=== ACTIVITY 1 ===
List every writer the passage on interwar European writers names as promoting a sense of the oneness of Western European experience.
=== ACTIVITY 2 ===
Continue the passage on interwar European writers from its last sentence.

=== PASSAGE TO READ ===

When Elias Canetti was named the Nobel laureate in literature not long ago, it was a reminder of a period between the wars when a kind of pan-European spirit dominated writing in France, Germany and Austria; when writers such as Jules Romains, Romain Rolland, Heinrich and Thomas Mann, Hermann Hesse and Stefan Zweig promoted in their works a sense of the oneness of the experience shared by Western Europeans. They managed to put nationalism aside, and, for a time, politics as well.

Yet because theirs was so much writing of a particular time, it seems now to be passing into oblivion: Rolland, Romains and Heinrich Mann are today virtually forgotten; Hesse enjoyed a revival in the psychedelic '60s for all the wrong reasons but now seems to be sinking fast; even as great a reputation as Thomas Mann's has clearly gone into a decline. Yet until the appearance of this collection of five novellas by Stefan Zweig, none seemed as totally, irretrievably lost to us as Zweig.

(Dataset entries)
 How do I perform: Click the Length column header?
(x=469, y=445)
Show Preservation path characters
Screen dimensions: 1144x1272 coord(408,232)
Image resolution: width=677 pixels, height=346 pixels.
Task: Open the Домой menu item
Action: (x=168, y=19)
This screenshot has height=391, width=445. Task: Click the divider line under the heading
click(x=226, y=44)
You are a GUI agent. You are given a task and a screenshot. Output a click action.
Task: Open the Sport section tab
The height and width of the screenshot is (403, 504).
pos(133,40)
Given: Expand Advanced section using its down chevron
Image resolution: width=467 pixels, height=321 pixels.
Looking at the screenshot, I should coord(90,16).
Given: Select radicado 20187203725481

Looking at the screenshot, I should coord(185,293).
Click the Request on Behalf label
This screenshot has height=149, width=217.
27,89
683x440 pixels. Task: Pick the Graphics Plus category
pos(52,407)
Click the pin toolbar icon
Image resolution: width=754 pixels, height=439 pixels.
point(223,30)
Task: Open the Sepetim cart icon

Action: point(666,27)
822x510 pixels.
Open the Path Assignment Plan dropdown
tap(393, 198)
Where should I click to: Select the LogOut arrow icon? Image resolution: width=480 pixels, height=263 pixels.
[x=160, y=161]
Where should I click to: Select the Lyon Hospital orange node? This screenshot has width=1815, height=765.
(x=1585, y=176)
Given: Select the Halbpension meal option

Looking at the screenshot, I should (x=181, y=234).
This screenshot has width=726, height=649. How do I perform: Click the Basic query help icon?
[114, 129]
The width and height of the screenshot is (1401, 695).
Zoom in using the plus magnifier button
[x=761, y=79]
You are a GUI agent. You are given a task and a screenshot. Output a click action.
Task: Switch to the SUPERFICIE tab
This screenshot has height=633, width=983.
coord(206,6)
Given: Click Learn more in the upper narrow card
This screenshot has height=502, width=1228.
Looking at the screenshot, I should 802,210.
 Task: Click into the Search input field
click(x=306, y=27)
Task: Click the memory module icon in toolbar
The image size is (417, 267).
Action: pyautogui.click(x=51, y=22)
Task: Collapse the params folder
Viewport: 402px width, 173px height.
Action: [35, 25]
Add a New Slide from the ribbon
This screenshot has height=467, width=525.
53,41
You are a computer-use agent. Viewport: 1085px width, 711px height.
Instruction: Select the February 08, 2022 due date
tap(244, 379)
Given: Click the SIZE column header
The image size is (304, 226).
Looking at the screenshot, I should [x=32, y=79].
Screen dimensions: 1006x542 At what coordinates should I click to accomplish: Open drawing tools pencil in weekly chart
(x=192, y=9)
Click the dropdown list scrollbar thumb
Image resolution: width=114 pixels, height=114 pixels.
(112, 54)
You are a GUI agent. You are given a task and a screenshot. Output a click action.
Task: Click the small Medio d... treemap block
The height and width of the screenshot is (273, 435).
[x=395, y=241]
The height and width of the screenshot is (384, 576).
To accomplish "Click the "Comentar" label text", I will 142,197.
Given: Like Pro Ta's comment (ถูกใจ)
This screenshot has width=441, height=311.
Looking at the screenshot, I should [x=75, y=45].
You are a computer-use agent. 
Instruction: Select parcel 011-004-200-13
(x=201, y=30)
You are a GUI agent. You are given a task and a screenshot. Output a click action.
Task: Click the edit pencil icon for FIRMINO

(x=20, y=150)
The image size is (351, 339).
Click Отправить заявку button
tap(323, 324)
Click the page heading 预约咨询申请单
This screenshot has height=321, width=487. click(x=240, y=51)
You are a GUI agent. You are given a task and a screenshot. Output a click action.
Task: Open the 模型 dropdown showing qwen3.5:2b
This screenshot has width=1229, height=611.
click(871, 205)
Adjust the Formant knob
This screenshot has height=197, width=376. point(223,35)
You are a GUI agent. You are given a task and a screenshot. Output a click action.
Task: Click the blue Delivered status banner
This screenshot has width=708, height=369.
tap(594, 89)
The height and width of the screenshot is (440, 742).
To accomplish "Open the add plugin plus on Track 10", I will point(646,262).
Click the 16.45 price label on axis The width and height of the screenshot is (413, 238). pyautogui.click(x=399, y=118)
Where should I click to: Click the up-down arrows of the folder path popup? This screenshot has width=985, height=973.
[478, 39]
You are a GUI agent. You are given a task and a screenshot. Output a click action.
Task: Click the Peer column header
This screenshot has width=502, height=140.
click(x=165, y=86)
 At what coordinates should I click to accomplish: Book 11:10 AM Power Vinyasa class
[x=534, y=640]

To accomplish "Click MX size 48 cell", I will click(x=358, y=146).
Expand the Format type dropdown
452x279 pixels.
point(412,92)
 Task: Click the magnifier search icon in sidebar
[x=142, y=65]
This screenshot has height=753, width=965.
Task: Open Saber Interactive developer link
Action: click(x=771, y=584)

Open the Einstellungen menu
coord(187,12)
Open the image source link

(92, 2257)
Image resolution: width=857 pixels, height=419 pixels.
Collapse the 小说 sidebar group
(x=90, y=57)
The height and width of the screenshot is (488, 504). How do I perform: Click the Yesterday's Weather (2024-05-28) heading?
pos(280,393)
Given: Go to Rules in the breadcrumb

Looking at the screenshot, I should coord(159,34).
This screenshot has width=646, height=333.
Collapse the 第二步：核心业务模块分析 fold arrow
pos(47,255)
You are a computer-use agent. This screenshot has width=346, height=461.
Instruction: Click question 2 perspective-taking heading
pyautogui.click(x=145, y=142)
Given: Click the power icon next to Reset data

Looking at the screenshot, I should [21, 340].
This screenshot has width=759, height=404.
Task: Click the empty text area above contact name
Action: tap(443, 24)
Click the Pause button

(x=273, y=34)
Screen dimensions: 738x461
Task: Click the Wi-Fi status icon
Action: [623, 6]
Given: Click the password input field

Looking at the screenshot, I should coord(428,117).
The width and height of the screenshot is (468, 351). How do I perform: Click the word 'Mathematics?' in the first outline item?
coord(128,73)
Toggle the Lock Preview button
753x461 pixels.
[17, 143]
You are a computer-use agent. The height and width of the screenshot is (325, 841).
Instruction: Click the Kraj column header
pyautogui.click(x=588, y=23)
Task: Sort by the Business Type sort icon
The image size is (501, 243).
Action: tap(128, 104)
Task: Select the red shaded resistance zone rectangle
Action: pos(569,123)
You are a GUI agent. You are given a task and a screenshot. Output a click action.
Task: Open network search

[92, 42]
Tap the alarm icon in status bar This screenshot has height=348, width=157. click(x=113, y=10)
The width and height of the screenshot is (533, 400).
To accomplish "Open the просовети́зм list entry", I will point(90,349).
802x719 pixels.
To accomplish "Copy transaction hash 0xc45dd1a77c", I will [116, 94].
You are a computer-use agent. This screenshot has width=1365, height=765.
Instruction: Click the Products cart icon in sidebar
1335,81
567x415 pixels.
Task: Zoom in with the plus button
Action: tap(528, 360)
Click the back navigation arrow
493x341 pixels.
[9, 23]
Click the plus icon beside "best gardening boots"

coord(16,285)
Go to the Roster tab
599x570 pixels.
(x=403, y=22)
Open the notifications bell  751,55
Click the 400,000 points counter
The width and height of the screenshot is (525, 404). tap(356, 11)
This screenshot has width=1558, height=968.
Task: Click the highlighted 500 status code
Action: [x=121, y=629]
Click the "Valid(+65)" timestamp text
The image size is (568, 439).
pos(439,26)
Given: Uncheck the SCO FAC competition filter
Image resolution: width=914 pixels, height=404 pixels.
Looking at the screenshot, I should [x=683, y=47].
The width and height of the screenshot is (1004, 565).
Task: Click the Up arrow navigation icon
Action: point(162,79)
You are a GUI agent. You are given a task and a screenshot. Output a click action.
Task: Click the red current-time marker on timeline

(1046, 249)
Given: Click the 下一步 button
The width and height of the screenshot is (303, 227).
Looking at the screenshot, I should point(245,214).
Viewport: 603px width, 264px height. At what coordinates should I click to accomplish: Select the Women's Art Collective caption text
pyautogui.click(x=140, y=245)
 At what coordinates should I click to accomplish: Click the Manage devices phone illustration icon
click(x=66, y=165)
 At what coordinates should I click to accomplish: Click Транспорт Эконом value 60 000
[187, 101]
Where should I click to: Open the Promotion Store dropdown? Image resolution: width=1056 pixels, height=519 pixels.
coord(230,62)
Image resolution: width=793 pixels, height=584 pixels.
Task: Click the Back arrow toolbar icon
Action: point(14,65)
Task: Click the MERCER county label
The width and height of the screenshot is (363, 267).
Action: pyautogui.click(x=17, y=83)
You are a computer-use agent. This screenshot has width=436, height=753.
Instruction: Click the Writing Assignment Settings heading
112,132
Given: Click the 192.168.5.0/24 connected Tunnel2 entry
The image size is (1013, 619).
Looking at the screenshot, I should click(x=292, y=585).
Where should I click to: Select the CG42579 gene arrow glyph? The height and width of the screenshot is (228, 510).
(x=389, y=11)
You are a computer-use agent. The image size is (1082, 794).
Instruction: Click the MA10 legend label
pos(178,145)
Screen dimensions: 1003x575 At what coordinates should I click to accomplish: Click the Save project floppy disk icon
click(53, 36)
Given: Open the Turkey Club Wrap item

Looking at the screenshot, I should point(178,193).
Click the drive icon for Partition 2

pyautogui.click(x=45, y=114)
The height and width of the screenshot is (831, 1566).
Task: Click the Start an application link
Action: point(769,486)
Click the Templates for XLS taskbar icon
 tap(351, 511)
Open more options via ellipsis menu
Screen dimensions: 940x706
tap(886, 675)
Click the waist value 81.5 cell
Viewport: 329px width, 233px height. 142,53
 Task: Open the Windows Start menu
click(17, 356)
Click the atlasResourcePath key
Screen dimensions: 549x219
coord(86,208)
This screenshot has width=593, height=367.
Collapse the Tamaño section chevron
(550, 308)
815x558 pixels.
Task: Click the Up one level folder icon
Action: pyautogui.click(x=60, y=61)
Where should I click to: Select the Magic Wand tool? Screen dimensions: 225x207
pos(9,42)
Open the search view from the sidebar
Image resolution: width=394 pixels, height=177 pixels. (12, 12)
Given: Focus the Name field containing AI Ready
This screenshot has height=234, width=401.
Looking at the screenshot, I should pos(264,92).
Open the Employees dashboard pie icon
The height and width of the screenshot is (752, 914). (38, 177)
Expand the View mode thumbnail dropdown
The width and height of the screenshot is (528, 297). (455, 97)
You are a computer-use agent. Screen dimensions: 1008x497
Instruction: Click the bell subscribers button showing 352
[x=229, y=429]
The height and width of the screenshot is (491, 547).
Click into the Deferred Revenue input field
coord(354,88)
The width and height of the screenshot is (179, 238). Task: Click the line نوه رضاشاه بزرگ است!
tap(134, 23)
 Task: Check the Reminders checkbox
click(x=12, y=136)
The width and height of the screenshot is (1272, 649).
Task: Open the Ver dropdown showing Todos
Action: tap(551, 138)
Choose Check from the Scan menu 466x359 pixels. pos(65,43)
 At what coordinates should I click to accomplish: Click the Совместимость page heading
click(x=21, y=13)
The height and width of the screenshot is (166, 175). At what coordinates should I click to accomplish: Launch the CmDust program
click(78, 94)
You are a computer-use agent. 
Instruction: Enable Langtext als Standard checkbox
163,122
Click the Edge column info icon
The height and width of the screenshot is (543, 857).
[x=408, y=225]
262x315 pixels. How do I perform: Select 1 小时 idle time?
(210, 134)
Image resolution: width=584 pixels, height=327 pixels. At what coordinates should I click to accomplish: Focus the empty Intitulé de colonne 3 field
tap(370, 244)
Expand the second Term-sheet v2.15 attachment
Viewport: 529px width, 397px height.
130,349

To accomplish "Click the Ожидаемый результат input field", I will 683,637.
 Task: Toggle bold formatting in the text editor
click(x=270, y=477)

=== TASK ANSWER 1 ===
Jules Romains, Romain Rolland, Heinrich Mann, Thomas Mann, Hermann Hesse, Stefan Zweig

=== TASK ANSWER 2 ===
The peculiar thing is that during the period between the wars Zweig was perhaps the most famous of them all. As novelist John Fowles says quite accurately in his generally good introduction to the volume, "Even 'famous writer' understates the prodigious reputation he enjoyed in the last decade or so of his life, when he was arguably the most widely read and translated serious author in the world." The irony here is that this vast international reputation rested not on his single novel and several novellas but on a number of biographies that he wrote -- of, among others, Erasmus, Mary Stuart and Marie Antoinette. If his reputation is revived, however, the beginning of that revival will come with these stories.

The best known of them, "Letter From an Unknown Woman," is the weakest of all. Max Ophuls made it into a film just after the war, and it was a glorious period piece -- but a period piece nonetheless. The story itself is far less satisfying than the movie. Why should that be? Perhaps because it is so much a told story and the voice of its female narrator seems to be nagging at the novelist, who is the object of her more or less unrequited passion, for his lack of responsiveness. According to Fowles, the story has considerable biographical significance, having been written at the time of the breakup of Zweig's first marriage. Writing it was no doubt of considerable therapeutic value to him, helping him deal with his guilt in the affair and so on; and yet reading it is considerably less an experience than reading the rest of the stories here.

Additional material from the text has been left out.